SpaceX Pad Abort Test Set for NET May 5

SpaceX Pad Abort Test Set for NET May 5

SpaceX is planning to conduct a much-anticipated pad abort test on May 5, 2015 as part of its development of a crew version of its Dragon capsule. There is a four-hour launch window that day and a backup opportunity on May 6,

Apparently to moderate expectations, the NASA press release announcing the date cautions that as a “development test, the likelihood of encountering an issue is higher than with operational missions.”  As typical, May 5 is designated as a “no earlier than” (NET) date, meaning that is the first opportunity for the test, but it could be later.

The window opens at 9:30 am ET and live coverage will be provided on NASA TV.  
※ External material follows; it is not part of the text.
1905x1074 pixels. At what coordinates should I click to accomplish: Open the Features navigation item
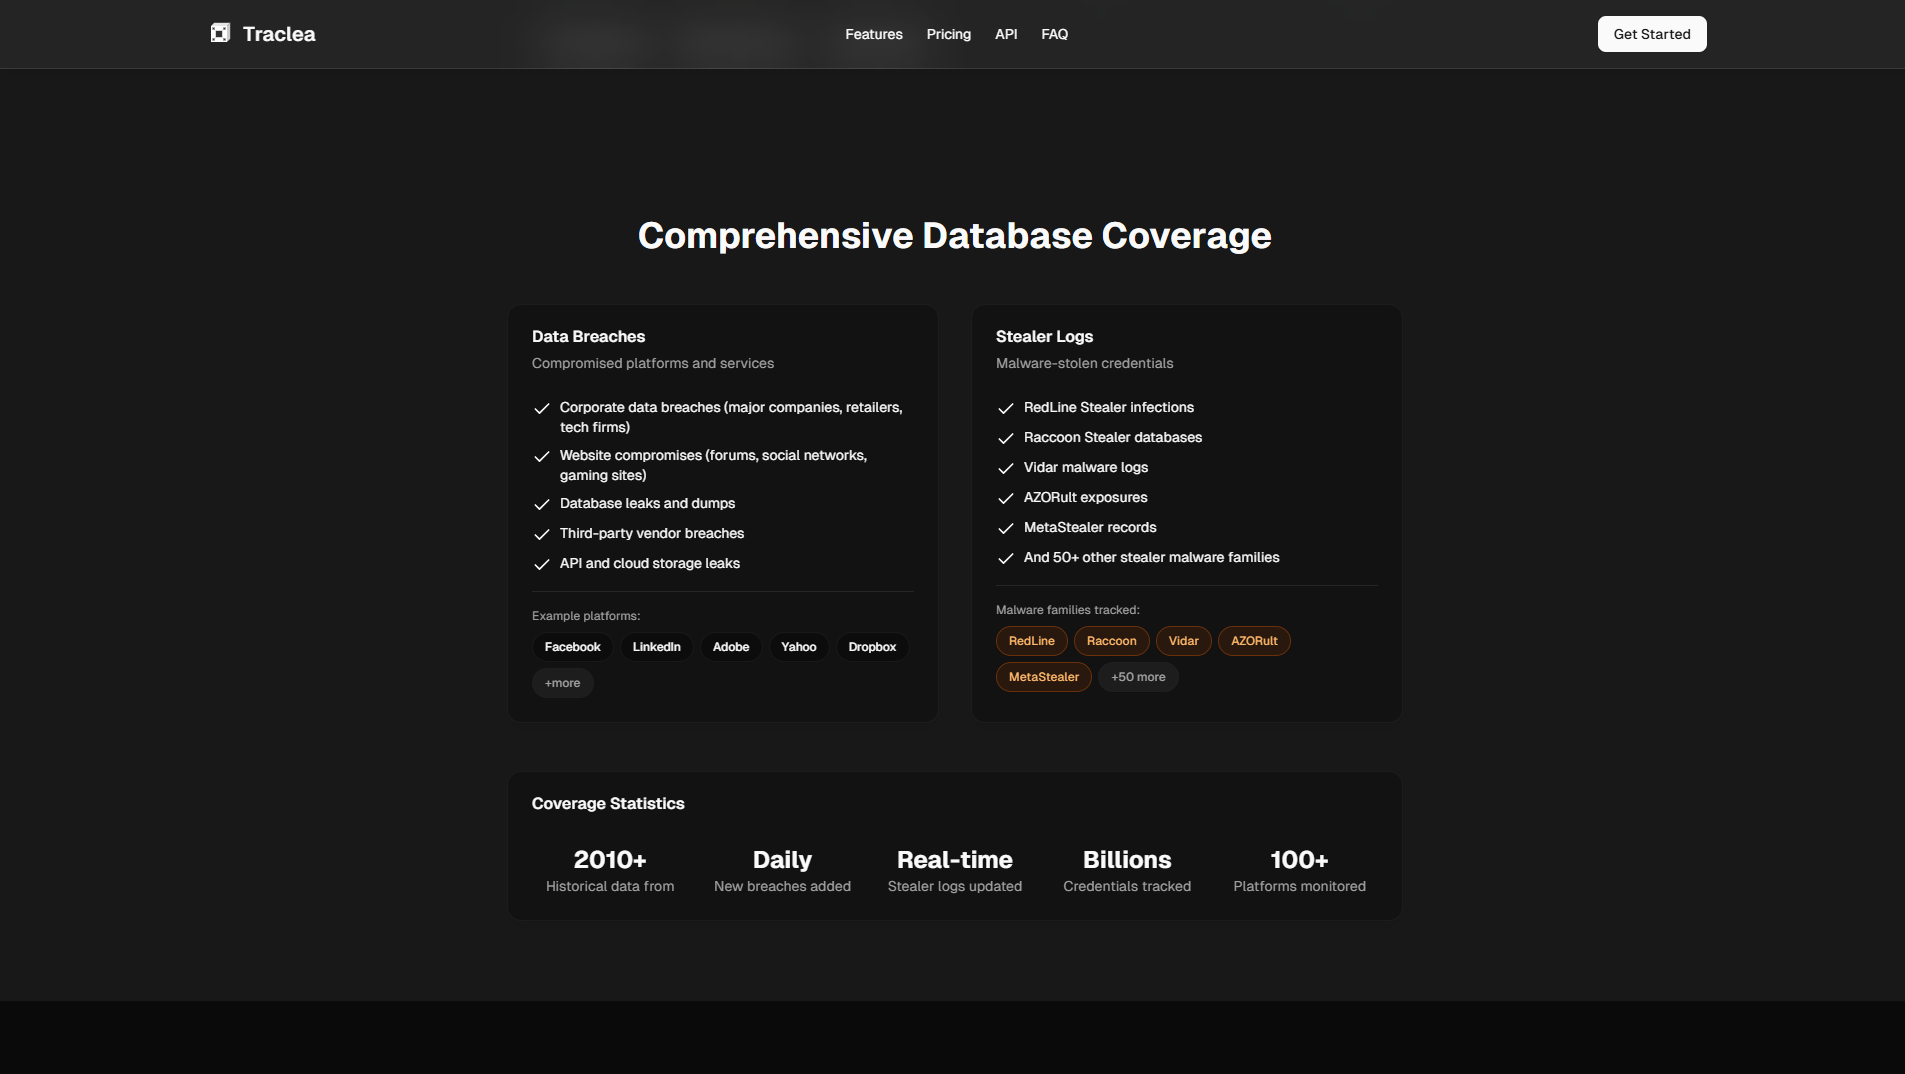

The test is being conducted under the NASA-SpaceX Commercial Crew Integrated Capability (CCiCAP) agreement.  SpaceX is one of the two companies selected by NASA last year to continue with full development of a crew space transportation system to take astronauts to and from the International Space Station (ISS) under the Commercial Crew Transportation Capability (CCtCAP) contract.  Boeing is the other with its CST-100 capsule.

Similar to the Mercury, Gemini and Apollo systems of the 1960s and 1970s, the Dragon capsule will be positioned on top of its rocket, unlike the space shuttle where the crew was located in the side-mounted orbiter.  The crew version of Dragon will incorporate an abort system that can carry its occupants to safety in case the rocket explodes, for example.  The intent is the same as the abort systems used by Mercury, Gemini, and Apollo (usually referred to as “escape towers”) although the Dragon design is different.

SpaceX founder and chief designer Elon Musk unveiled the crew version, Dragon V2, last year. NASA expects that it will be operational by 2017, but there are many milestones that must be achieved between now and then, including this test.  (SpaceX already launches a cargo version of Dragon that is not outfitted
to accommodate people.  One of those is currently attached to the ISS.)

The commercial crew program is a public private partnership (PPP) where NASA pays some, but not all, of the development costs and agrees in advance to buy a certain number of launches. The company pays the rest of the development costs and is expected to find other customers to create a viable business case. 

The CCtCAP contracts awarded to SpaceX and Boeing last year guarantee that each company will be paid for two launches, with an option for four more each.  The total contract value is $2.6 billion for SpaceX and $4.2 billion for Boeing if all options are exercised.  Those costs are for the final phases of development and services.  

Neither NASA nor the companies will reveal what percentage of the development costs are being borne by the taxpayers, although NASA Associate Administrator for Human Exploration and Operations Bill Gerstenmaier acknowledged at a 2012 House Science, Space and Technology (SS&T) Committee hearing that the government was paying the majority of those costs and did not disagree when asked if it was 80-90 percent.  At a February 2015 hearing before the House SS&T Space Subcommittee, representatives of SpaceX and Boeing demurred when asked the question, but neither disagreed with committee members who used 90 percent as the figure.  Boeing’s John Mulholland conceded that NASA was paying the “preponderance” of the costs, while SpaceX’s Garrett Reisman said “we put a lot of our own money in … but we’ve also enjoyed a lot of help from NASA.” 

When asked to compare the costs of using a PPP to NASA’s traditional procurement methods, Gerstenmaier said he could not offer a specific number, but the PPP is “extremely more efficient.”

The United States has not been able to launch anyone into space since the space shuttle program was terminated in 2011.  NASA buys ISS crew transportation services from Russia on its Soyuz spacecraft.  Today’s price is about $76 million per seat and NASA needs six seats per year, a total of $456 million annually.  The oft-stated goal of the commercial crew program is to restore America’s ability to launch American astronauts on American rockets from American soil and to stop sending money to Russia.  Gerstenmaier said in his written statement for the February 2015 hearing that while it is difficult to compare the Russian prices (purchased on a per-seat basis) to commercial crew prices (purchased on a per-mission basis), an equivalent price-per-seat over the duration of the CCtCAP contracts will be $58 million.